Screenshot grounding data
Segment Open

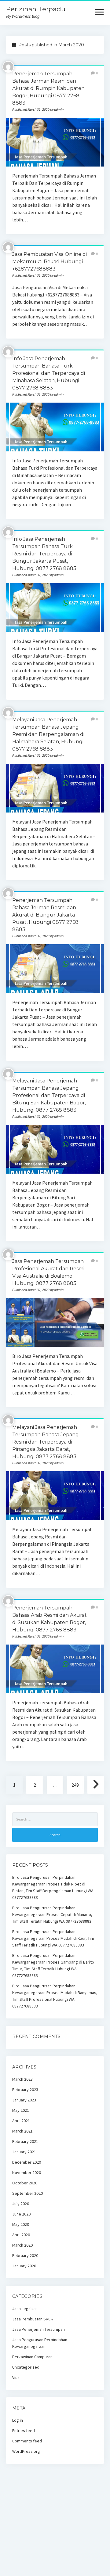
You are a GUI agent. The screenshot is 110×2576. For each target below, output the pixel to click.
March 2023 (22, 2079)
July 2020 (20, 2203)
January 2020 (24, 2266)
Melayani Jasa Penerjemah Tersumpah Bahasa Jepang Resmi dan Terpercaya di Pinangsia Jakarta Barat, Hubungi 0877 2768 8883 (45, 1441)
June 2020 (21, 2214)
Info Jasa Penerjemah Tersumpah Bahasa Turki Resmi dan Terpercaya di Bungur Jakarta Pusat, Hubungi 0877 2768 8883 (44, 553)
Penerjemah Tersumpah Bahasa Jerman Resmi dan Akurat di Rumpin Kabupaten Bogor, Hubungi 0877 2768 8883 (48, 88)
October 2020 (24, 2183)
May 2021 (20, 2110)
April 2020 (21, 2234)
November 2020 (26, 2172)
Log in (17, 2420)
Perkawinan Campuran (32, 2356)
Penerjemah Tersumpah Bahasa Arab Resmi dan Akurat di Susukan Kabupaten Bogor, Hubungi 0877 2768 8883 (55, 1669)
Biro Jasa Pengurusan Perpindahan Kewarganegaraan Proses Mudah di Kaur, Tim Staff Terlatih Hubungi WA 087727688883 (53, 1938)
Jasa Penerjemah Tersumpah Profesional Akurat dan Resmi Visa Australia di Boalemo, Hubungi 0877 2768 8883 (55, 1322)
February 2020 (25, 2255)
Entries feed (23, 2430)
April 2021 (21, 2120)
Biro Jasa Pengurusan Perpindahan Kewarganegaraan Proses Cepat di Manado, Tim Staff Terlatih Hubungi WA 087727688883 (52, 1914)
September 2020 (27, 2193)
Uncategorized (25, 2367)
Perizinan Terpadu (35, 9)
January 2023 (24, 2100)
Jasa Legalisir (24, 2308)
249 (75, 1785)
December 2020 (26, 2162)
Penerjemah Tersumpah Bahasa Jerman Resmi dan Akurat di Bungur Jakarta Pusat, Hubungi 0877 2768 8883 (45, 914)
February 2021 (25, 2141)
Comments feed (27, 2441)
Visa (16, 2377)
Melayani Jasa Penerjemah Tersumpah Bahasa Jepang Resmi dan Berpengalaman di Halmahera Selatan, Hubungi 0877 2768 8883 (48, 734)
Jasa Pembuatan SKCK (32, 2319)
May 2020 (20, 2224)
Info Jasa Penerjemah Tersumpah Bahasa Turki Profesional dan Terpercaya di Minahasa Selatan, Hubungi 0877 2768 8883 (48, 373)
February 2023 (25, 2089)
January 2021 (24, 2151)
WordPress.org (26, 2451)
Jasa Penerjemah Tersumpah (38, 2329)
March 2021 (22, 2131)
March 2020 (22, 2245)
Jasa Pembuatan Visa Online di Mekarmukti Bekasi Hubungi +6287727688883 (49, 261)
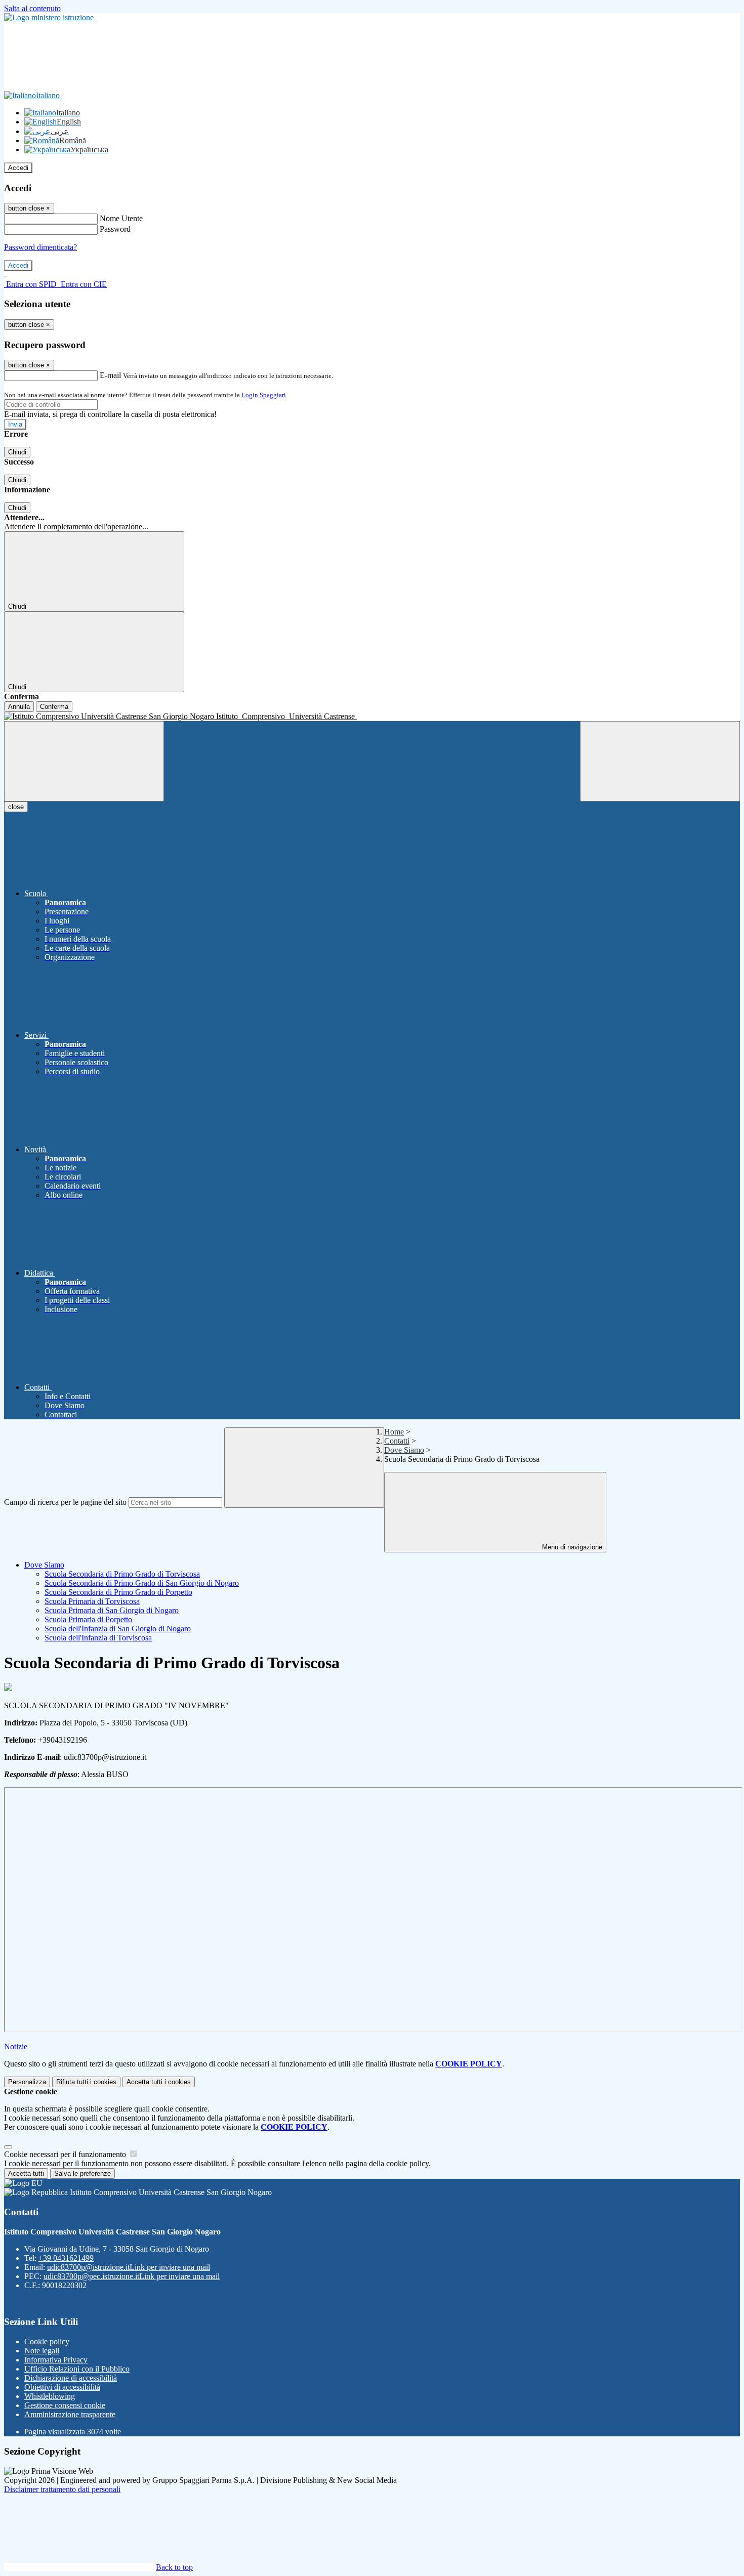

Segment Closed

Scan the entries above for the word "Jepang". Report the lines that hold it.

RESULT FOR THIS TASK
Melayani Jasa Penerjemah Tersumpah Bahasa Jepang Resmi dan Terpercaya di Pinangsia Jakarta Barat, Hubungi 0877 2768 8883 (45, 1441)
Melayani Jasa Penerjemah Tersumpah Bahasa Jepang Resmi dan Berpengalaman di Halmahera Selatan, Hubungi 0877 2768 8883 (48, 734)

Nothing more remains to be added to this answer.